Cesena, 14 luglio 2017 - L’Ausl della Romagna e un medico che nel luglio del 2009 era in servizio al pronto soccorso dell’ospedale di Rimini sono stati condannati dalla Corte d’appello di Bologna (seconda sezione civile) a pagare in solido oltre 182mila euro a titolo di risarcimento danni, oltre a 25mila per spese processuali, alla figlia di un uomo di 71 anni deceduto il 7 luglio 2009 al pronto soccorso dell’ospedale Bufalini di Cesena a causa di un’emorragia dell’apparato digerente.

La morte di Valter Brambilla, 71 anni, abitante a Santarcangelo, era arrivata al termine di un’odissea tra gli ospedali della Romagna: il 2 luglio 2009 era stato accompagnato al pronto soccorso dell’ospedale di Santarcangelo a causa di dolori addominali e conati di vomito; il medico di turno lo aveva lo aveva dimesso con prognosi di tre giorni per ‘fibrillazione atriale’ consigliando una visita cardiologica. Il giorno dopo i dolori erano aumentati e Valter Brambilla venne trasportato in ambulanza al pronto soccorso dell’ospedale di Rimini dove i due medici in servizio formulavano diagnosi di ‘epigastrangia’ e gli consigliarono di riprendere la terapia farmacologica gastroprotettiva che aveva sospeso di propria iniziativa. Il giorno successivo, 4 luglio, l’uomo fu nuovamente trasportato al pronto soccorso dell’ospedale di Rimini dove il medito di turno Marco Galletti gli diagnosticò ‘sincope da ipotensione ortostatica in paziente con cardiopatia ischemica dilatativa’ e lo dimise. Il 7 luglio, però, le condizioni del paziente si aggravarono ulteriormente e fu trasportato al pronto soccorso dell’ospedale di Cesena dove morì alle 23.30 dello stesso giorno.

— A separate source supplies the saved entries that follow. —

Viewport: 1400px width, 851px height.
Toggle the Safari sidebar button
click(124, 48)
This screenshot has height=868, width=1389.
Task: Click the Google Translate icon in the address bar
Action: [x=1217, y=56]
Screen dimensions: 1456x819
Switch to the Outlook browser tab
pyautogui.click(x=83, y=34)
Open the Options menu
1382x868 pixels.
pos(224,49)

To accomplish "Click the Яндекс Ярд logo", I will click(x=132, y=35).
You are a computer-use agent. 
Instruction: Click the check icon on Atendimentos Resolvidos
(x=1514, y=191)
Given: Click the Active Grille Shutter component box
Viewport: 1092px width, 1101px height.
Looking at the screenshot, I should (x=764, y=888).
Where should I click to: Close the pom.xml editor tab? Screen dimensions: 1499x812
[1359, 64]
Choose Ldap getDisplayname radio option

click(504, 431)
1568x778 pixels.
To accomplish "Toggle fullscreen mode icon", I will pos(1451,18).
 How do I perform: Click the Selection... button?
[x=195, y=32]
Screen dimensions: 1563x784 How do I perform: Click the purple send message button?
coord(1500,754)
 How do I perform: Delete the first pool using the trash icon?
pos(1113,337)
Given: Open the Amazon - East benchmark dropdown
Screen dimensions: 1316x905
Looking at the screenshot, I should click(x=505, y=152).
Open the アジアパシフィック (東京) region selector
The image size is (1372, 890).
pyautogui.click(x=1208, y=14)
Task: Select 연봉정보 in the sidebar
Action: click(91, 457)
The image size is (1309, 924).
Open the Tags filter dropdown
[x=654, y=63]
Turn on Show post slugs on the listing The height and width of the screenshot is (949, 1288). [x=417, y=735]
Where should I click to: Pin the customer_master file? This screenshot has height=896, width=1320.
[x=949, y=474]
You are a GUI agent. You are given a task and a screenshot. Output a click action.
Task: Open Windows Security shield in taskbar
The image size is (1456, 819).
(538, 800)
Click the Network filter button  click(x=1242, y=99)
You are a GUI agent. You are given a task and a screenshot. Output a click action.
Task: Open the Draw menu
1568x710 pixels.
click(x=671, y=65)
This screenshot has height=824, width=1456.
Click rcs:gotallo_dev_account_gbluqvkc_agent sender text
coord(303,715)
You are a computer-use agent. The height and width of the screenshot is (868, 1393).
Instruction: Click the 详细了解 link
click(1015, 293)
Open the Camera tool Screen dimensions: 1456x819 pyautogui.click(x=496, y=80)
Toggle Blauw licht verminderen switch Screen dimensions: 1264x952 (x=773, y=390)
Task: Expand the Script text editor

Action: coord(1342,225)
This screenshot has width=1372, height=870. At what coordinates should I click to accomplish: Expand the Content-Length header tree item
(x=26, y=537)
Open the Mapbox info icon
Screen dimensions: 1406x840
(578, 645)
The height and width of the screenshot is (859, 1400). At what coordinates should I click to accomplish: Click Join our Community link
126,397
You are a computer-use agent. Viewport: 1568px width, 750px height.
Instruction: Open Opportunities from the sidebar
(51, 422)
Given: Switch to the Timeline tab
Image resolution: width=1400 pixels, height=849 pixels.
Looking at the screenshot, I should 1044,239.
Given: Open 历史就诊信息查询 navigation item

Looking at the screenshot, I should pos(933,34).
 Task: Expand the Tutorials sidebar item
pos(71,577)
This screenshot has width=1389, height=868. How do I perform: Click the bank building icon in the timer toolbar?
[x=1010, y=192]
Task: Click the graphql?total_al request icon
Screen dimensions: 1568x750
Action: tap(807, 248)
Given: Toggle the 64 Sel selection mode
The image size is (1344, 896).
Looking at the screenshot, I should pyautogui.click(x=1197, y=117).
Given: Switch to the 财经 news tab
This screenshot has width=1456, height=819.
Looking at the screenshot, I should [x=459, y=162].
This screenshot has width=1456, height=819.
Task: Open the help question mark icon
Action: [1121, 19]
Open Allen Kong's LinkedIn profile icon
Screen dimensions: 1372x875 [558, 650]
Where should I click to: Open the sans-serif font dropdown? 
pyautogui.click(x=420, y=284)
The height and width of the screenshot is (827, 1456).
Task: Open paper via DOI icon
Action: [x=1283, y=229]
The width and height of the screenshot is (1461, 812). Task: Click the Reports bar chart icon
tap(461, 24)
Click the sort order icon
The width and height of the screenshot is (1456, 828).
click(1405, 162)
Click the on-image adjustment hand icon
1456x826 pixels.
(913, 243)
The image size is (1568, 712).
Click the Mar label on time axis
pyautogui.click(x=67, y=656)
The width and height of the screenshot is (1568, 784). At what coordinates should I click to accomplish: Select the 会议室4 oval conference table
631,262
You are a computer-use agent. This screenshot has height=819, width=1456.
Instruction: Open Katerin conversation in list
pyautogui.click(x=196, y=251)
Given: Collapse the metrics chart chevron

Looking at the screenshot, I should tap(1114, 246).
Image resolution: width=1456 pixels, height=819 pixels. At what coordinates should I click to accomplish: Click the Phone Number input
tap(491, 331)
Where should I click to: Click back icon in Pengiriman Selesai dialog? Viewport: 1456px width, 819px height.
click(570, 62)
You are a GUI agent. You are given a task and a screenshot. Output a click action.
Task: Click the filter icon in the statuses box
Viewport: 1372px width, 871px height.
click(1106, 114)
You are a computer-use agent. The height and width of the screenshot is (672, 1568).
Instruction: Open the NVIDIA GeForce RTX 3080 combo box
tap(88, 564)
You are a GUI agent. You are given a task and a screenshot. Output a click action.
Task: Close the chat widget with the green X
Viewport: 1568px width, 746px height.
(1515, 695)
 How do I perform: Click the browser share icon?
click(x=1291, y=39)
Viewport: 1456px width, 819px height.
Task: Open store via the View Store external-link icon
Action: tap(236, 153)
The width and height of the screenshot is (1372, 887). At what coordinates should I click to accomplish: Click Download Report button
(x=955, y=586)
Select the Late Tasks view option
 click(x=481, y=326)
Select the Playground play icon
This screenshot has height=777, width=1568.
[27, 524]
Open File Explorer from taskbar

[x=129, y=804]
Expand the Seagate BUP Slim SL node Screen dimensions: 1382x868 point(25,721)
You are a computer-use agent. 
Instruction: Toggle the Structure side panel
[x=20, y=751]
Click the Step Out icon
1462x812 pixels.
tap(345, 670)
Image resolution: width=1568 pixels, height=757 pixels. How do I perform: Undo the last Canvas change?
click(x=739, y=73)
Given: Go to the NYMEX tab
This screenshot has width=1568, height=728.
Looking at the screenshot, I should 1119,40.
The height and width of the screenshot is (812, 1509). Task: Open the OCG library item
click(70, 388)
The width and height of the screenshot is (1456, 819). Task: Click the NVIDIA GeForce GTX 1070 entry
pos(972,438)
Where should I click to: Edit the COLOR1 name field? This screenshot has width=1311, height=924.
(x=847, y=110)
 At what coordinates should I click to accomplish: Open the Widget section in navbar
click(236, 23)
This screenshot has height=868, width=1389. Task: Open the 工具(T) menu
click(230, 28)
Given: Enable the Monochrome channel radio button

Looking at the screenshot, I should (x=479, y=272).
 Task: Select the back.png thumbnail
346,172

A seguito della segnalazione del decesso alla Procura della Repubblica di Rimini fu aperta un’indagine preliminare che si concluse con il proscioglimento di tutti i medici coinvolti.

La vedova di Valter Brambilla intentò una causa civile contro l’Ausl di Rimini e i quattro medici coinvolti, ma nel 2015 il tribunale di Rimini respinse la richiesta di risarcimento dovuta a responsabilitò medica per omessa diagnosi.

La famiglia Brambilla, però, non si diede per vinta e fece appello; a causa del decesso della vedova, la causa è stata portata avanti dalla figlia Elisa Franca Brambilla, assistita dagli avvocati Alassandra Raffi e Piergiovanni Alleva di Bologna. Pochi giorni fa la corte d’appello formata dal presidente Maria Cristiana Salvadori e dai giudici Giampiero Fiore e Antonella Palumbi ha riconosciuto la responsabilità del dottor Marco Galletti per non aver tenuto una condotta che avrebbe potuto scongiurare la morte del paziente, e lo ha condannato insieme all’Ausl della Romagna a risarcire il danno e le spese legali alla figlia, che però è stata a sua volta condannata a pagare le spese legali degli altri tre medici che aveva chiamato in causa per oltre 9.500 euro.